Document passage:

┄┄┄┄┄┄

These optional tombs are well hidden and easily present the game’s toughest challenge. Oftentimes, the route to access these tombs are sneakily tucked away off the beaten path, so it’s important to pay close attention to your surroundings. Once uncovered, you’re in for one hell of a trek. Note that each tomb has been designed to toy with your skills in a range of different ways. These tombs want you dead, and through some meticulous development and stellar level design, you’ll be pushed to your absolute limit as you work to solve tough puzzles, clear death-traps with perfect timing, and clear jumps with pinpoint precision. Each of these tombs vary magnificently and can easily last north of an hour per-whack.

You wanted more of a challenge and more treasures to seek? The developer hasn’t under-delivered. I’m still sat somewhere between 50% – 60%, and fully expect spending much of what’s left diving into new and uncharted areas. Moving back to the skill system, skills are spread across three areas; seeker, warrior and scavenger. These individual trees feed Lara’s capabilities further. Looking to make life easier and reveal traps or locate the hearts of large animals during survival instincts? The seeker tree, which spans over twenty unique skills, will be where you’ll want to focus upgrade points. Perhaps you favor more precision and visual aid? Then you’ll want to spend those points wisely on the twenty distinct warrior skills.

┄┄┄┄┄┄

Given material:
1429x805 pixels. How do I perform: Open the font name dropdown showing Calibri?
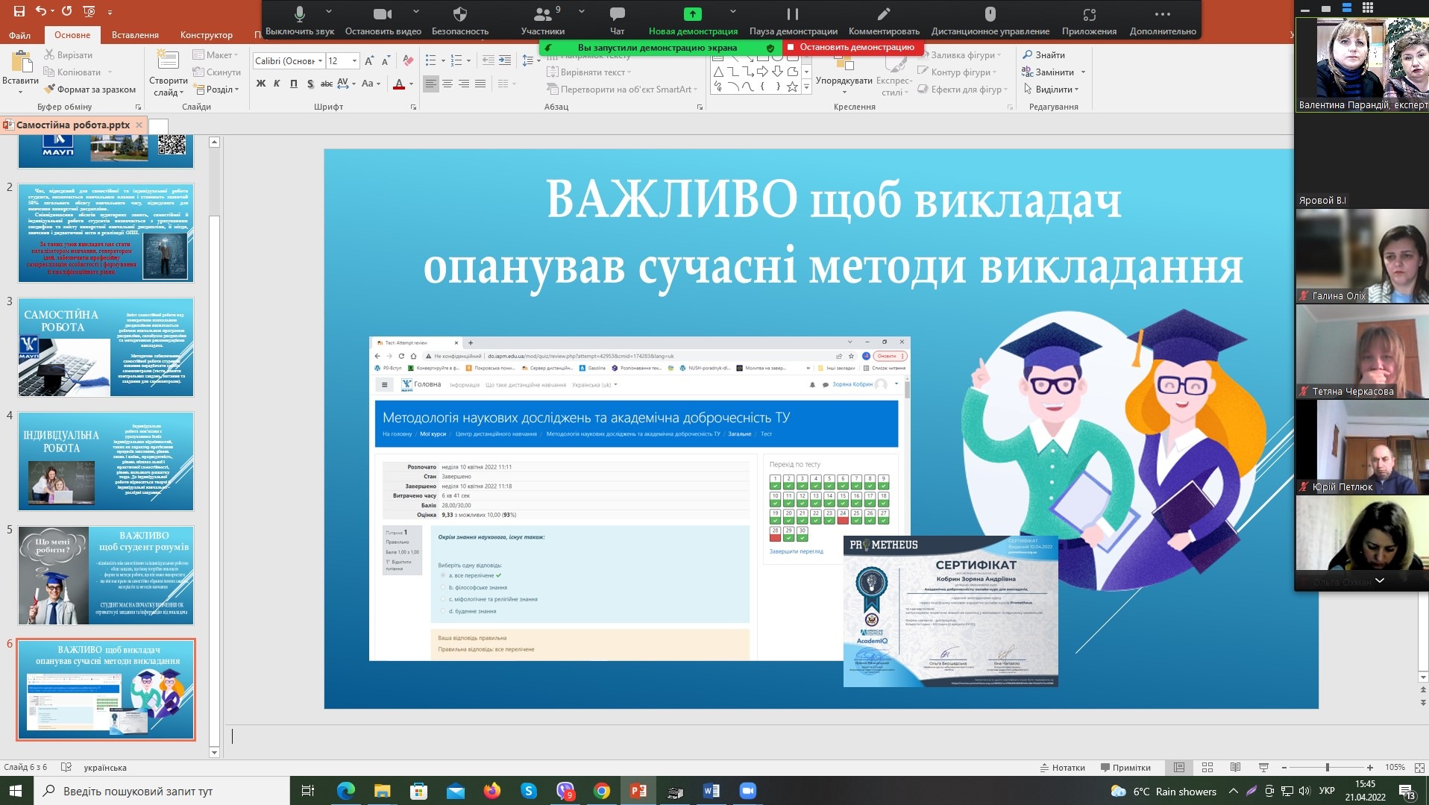(x=321, y=61)
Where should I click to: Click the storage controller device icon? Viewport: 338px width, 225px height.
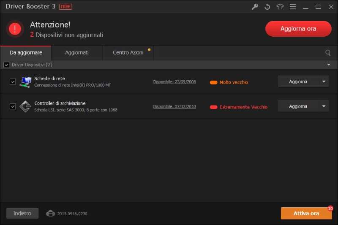coord(26,106)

┄┄┄┄┄┄

The problem: Resume the game review about hidden tombs and Lara's skill trees, starting right after its final sentence.

Reply:
Scavenger skills, on the other hand, will benefit you in a range of different ways, spread across twenty upgrades. This includes the likes of performing stealth take-downs on enemies that are within close proximity of their unsuspecting buddies – without alerting them, and other helpful additions such as auto-looting upon killing a foe. Looting is a very important aspect of Shadow of the Tomb raider, and will gift you with resources that are needed to upgrade your arsenal, as well as currency that can be spent in shops to buy more equipment, weaponry and so forth. Nevertheless, the wide pool of skills vary greatly, and you can truly feel the difference once applying either a new skill or upgrading a weapon.

The hub system returns in Shadow of the Tomb Raider, and much like any single aspect of the game, it’s bigger and better than any game before it. Here, players can slow down and enjoy a range of side activities, chat with townsfolk, and (arguably) more importantly, acquire powerful new weapons, gear and more. Much of which is needed to access those elusive hidden areas spread throughout the game. Furthermore, interaction with people across the game’s city hubs allows Lara’s character and personality to shine through in different ways. Rounding off, the hidden city of Paititi is a gorgeous, vibrant and diverse locale that’s jam-packed with not only secrets and danger, but culture, charm and flair.

I’m purposely dancing around anything specific here, because if anything, you need to witness this stunning world first hand. There’s a lot of lore hidden throughout the game, and by interacting with certain structures and completing side quests, Lara will gradually become more acquainted with the history and details. Despite my minor issues with the game’s overall story, I’ve thoroughly enjoyed my time here. Shadow of the Tomb Raider feels like one epic adventure that’s focused on fan-service, quality and innovation, something that shines through on a constant basis. It’s a brand new trek into the vast unknown, yet one that feels both somewhat familiar and exciting at the same time.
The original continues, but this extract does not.